Donnerstag, 5. Juli 2012

Luft


Im kleinen Edeka-Markt ist die vietnamesische Familie heute so unfreundlich, dass es mir zu anstrengend sein könnte, da noch einmal hinzugehen, überlege ich beim Weggehen und suche nach dem Grund wie immer bei mir. Das ist ein vorbildliches Verhalten und zugleich ein Fehler. Denn es gibt unabhängig von meiner Demut die anderen und die Welt, und ein hervorstechendes ihnen gemeinsames Merkmal ist, dass ich ihnen gleichgültig bin, der Welt ebenso wie den anderen. So dass es gar nicht sein kann, dass das Verhalten der anderen mir gegenüber immer nur von mir abhängt und der Zustand der Welt schon gar nicht. Immer schön aufpassen, dass die Demut nicht zum Größenwahn wird, denke ich und weiß nun aber auch nicht, wann demütig sein und wann lieber nicht, um nicht ständig in mir selbst abzustürzen und dabei blöd und blind zu werden für die anderen und den Zustand der Welt.

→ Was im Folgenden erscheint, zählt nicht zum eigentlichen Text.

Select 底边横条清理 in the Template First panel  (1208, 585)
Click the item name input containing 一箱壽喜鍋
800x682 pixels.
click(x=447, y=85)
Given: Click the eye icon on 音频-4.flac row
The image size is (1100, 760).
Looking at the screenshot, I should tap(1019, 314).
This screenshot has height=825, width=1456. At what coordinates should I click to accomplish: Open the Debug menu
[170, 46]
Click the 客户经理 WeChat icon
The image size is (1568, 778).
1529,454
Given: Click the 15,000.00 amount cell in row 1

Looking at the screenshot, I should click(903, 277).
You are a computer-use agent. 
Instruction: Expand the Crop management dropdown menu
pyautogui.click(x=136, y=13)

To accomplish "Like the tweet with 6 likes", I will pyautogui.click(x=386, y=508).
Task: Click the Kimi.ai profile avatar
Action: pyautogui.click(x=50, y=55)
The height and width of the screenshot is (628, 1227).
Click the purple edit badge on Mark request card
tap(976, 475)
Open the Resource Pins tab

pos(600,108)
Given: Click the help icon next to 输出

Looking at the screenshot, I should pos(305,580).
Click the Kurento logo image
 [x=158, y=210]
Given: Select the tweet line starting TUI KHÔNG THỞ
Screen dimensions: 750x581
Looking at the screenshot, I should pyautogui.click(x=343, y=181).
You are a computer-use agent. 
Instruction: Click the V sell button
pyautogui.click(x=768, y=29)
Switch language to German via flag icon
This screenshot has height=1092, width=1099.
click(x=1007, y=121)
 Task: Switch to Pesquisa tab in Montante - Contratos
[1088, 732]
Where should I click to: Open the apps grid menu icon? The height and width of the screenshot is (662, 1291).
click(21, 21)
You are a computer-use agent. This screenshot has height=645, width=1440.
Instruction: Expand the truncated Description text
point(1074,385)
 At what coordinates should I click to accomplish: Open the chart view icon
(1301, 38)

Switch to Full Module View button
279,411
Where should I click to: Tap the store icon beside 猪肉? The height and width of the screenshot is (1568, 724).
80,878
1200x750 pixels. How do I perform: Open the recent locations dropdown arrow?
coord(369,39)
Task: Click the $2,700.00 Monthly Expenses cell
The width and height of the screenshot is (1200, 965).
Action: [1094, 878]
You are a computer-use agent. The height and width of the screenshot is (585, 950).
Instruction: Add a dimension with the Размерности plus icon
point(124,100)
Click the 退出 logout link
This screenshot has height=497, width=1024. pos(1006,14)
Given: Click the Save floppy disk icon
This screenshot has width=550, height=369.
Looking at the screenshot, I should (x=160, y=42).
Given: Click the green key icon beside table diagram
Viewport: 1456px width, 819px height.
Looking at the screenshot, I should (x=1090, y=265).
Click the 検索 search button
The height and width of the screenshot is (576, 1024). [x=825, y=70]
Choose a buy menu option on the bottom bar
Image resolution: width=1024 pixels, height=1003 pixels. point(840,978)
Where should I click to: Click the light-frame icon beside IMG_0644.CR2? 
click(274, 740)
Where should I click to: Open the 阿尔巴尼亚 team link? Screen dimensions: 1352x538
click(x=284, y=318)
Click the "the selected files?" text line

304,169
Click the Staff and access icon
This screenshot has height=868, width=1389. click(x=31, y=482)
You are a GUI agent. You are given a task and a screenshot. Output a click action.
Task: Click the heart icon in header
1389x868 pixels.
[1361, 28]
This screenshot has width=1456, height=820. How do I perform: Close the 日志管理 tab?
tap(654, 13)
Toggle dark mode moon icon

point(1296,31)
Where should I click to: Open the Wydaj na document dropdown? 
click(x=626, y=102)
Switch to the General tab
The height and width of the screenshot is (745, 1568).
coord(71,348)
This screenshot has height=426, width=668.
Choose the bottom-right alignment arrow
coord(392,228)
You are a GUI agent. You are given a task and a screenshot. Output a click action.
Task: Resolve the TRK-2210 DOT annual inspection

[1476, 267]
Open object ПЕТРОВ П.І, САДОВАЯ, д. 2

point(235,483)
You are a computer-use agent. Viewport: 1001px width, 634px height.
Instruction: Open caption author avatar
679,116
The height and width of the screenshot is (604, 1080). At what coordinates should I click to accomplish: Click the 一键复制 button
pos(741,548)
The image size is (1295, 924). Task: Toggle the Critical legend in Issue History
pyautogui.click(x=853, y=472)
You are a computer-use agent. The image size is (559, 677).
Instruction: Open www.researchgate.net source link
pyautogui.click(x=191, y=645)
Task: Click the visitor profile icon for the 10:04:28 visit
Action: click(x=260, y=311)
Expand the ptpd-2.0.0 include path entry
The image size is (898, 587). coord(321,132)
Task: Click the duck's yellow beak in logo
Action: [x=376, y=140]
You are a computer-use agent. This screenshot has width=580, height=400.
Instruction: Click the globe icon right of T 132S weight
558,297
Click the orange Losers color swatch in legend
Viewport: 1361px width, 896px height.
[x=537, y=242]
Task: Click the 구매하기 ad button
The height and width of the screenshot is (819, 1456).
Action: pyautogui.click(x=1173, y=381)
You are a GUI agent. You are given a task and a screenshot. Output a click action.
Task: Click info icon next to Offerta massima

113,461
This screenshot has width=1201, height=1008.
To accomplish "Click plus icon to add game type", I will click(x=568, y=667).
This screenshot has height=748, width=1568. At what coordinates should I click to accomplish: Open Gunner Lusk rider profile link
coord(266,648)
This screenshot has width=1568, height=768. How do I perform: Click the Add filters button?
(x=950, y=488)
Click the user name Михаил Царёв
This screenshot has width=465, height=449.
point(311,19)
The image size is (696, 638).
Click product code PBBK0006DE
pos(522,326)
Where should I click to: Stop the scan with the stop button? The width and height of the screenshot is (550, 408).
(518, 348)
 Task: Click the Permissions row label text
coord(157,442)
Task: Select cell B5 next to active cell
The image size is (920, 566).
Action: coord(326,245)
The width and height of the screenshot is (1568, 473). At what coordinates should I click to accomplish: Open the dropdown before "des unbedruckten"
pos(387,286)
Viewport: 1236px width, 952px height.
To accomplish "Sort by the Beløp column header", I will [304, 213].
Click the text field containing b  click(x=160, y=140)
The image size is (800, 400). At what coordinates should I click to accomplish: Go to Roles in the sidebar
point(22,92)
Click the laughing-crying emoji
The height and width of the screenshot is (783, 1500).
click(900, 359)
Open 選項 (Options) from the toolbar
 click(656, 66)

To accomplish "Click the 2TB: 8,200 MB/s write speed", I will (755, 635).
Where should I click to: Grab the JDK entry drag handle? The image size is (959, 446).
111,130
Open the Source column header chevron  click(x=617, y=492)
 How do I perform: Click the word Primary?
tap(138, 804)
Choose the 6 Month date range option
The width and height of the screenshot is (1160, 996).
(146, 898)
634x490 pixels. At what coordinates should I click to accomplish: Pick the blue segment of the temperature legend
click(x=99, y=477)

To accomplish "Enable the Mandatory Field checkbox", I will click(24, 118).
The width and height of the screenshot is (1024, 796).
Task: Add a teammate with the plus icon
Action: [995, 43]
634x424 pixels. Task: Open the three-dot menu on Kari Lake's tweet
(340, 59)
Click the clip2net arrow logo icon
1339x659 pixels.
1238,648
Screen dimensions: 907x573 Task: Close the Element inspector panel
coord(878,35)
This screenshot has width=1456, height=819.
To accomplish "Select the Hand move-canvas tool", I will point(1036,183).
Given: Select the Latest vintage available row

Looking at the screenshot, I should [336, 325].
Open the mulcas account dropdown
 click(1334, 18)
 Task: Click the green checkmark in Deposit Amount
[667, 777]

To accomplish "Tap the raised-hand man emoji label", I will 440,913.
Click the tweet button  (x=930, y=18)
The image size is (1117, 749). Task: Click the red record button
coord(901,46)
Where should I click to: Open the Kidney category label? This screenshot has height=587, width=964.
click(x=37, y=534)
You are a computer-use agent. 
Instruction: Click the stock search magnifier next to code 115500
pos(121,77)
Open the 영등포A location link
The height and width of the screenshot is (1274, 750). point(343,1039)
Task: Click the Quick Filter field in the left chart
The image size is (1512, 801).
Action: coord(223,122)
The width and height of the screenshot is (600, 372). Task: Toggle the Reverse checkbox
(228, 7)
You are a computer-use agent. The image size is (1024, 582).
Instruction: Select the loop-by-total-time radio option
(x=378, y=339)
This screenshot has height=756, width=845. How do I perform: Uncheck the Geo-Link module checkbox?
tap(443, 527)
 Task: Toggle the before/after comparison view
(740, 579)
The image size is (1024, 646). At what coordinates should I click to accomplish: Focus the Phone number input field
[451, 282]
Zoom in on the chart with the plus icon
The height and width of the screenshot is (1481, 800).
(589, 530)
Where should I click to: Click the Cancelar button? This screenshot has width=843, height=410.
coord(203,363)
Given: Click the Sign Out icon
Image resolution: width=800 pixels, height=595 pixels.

Die Luft ist sehr feucht und sehr warm. Die Verkäuferin in der Konditorei begrüßt mich, als würde es sie freuen, mich zu sehen. Da kann es schon mal nicht an meiner Ausstrahlung gelegen haben im kleinen Edeka-Markt und an Spannungen zwischen mir und dem tapferen und stolzen vietnamesischen Volk ganz bestimmt auch nicht. Einige meiner besten Freunde sind Vietnamesen. Meine vietnamesischen Freunde heißen Hang, die Frau, und Tui, der Mann. Gute Idee: demnächst werde ich sie hier vorstellen. - Die Verkäuferin weist mich jetzt auf ein Angebot hin. Doch der kleine Himbeerkuchen ist mir zu viel. Sie sagt, ich könnte ihn mit jemandem teilen. Ich sage, ich bin alleine zu Hause. Das tut ihr leid und ich lenke ab und spreche über die Luft! Die Verkäuferin sagt, dass sie heute Morgen 70 Prozent Luftfeuchtigkeit gemessen hat in ihrer Wohnung. Der Mann hinter mir stöhnt, als er das hört. Ich verabschiede mich. Bis zum nächsten Mal, ruft mir die Verkäuferin hinterher. Das hat sie noch nie getan. Sie scheint mich neuerdings als Stammkunden zu betrachten. Oder fühlt sie sich einfach nur wohl in der feuchten warmen Luft? Mit mir oder etwas, für das ich verantwortlich bin, hat es jedenfalls nichts zu tun. Aber das ist mir gleichgültig und es freut mich trotzdem.